I bought two motors from RobotShop: Brushed DC Pager Motor (RPM2) - RobotShop and they are both pager motors for my very small robots (5 x 7 centimeters) and I was soldering some solid core wire for easy breadboard use, and the wire snapped off from the motor, and now I can't power it in any way. Also, I found that no wheel can fit on the shaft of the motor, and I've tried making my own adapter and trying to connect them. Now I'm reluctant to use these small motors. I want to know if a small robot like mine can use servos, or if there any other small motors out there that can be used for small robots like mine.

brokenAvocado:
Hi everyone,

I bought two motors from RobotShop: http://www.robotshop.com/en/solarbotics-regular-pager-motor-rpm2.html and they are both pager motors for my very small robots (5 x 7 centimeters) and I was soldering some solid core wire for easy breadboard use, and the wire snapped off from the motor, and now I can't power it in any way. Also, I found that no wheel can fit on the shaft of the motor, and I've tried making my own adapter and trying to connect them. Now I'm reluctant to use these small motors. I want to know if a small robot like mine can use servos, or if there any other small motors out there that can be used for small robots like mine.

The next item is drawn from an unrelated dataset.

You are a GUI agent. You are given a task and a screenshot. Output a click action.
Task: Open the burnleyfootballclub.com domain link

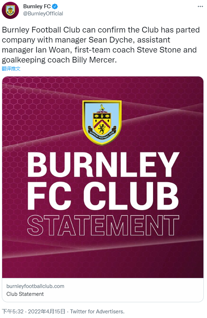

I don't know about DC motors, there are so many to choose from, just do a search.
And yes, you could use continuous-rotation servos. That's how I power my robot car. I found a seller here in Australia who sells continuous-rotation servos with wheels to fit the output shaft. (Pic attached.)
If you search on the internet, I'm sure you'll find similar in your part of the world.
(Servos might be a bit big for your application though. My car is about 250mm long.)

Adafruit sells wheels for micro servos.

Unfortunately the CR micro servos they sell have very poor speed control. My friend erco wrote about his experience using the Fitec servos.

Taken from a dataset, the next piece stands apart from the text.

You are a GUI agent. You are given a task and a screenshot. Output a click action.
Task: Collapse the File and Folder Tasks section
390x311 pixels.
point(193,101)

He thinks modified HXT900 servos are much better then the ready made CR servos.

Cool about the servos, but would they work with a dual motor driver? I have spark fun's dual motor driver: SparkFun Motor Driver - Dual TB6612FNG (1A) - ROB-14451 - SparkFun Electronics and I'm just wondering if the servo can be controlled that way.

brokenAvocado:
Cool about the servos, but would they work with a dual motor driver? I have spark fun's dual motor driver: SparkFun Motor Driver - Dual TB6612FNG (1A) - ROB-14451 - SparkFun Electronics and I'm just wondering if the servo can be controlled that way.

You don't need a motor driver for a servo. You just send a stream of pulses out on one pin per servo using the Servo library. You send a value between 0 and 180 to each servo. With continuous-rotation servos, 90 is 'stop', 0 is full speed in one direction and 180 is full speed in the other direction.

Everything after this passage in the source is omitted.